Richard Quadling schrieb:
On 21/02/2008, Richard Lynch <[EMAIL PROTECTED]> wrote:
 In fact, new users are often confused because the CAN'T do an include
 in the middle of a class -- A rule which, to some, seems arbitrary and
 illogical.

And once they understand (if they do) why they cannot use "include",
they want to know how to do it anyway.

Traits answer this quite nicely. All be it in a way which the idea of
include would solve if it was done at parse/compile time.

So, maybe something as simple as

class_include 'file.inc';

We even would not need a new keyword, we could use "include" for this. The user would not really care if this is compile time or run time as long as the simple (and most useful) case Just Works IMHO.

But having said that traits LOOK nice. They look clever.

Is it over complicated? If you don't know OOP, then maybe. But hell if
everything was easy we would have monkeys doing it all for us.

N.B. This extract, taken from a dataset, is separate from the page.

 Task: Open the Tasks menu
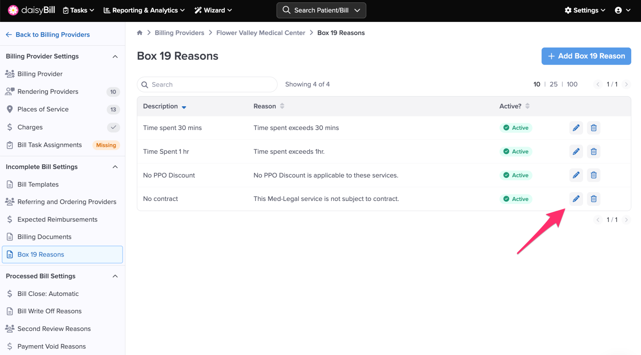coord(79,10)
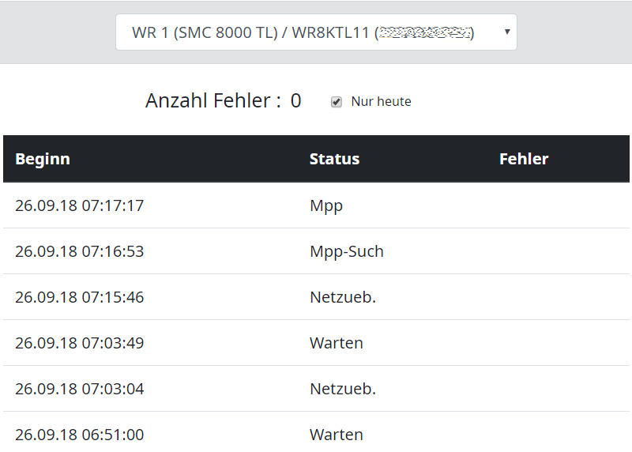Click the Warten status at 07:03:49
The image size is (632, 452).
336,343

I'm trying to suppress my reservations about new language constructs and was quite succesful: I started to like Traits. But the discussion about the semantics are close to making me reconsider: If you (the core developers and language designers) cannot agree on the semantics (stateless vs. stateful traits, etc.) I wonder how the user is going to feel about it.

Traits look good. Many userland developers would use them. Many more

The use case examples I've seen so far haven't been all that convincing to me but that's probably because of a different coding style.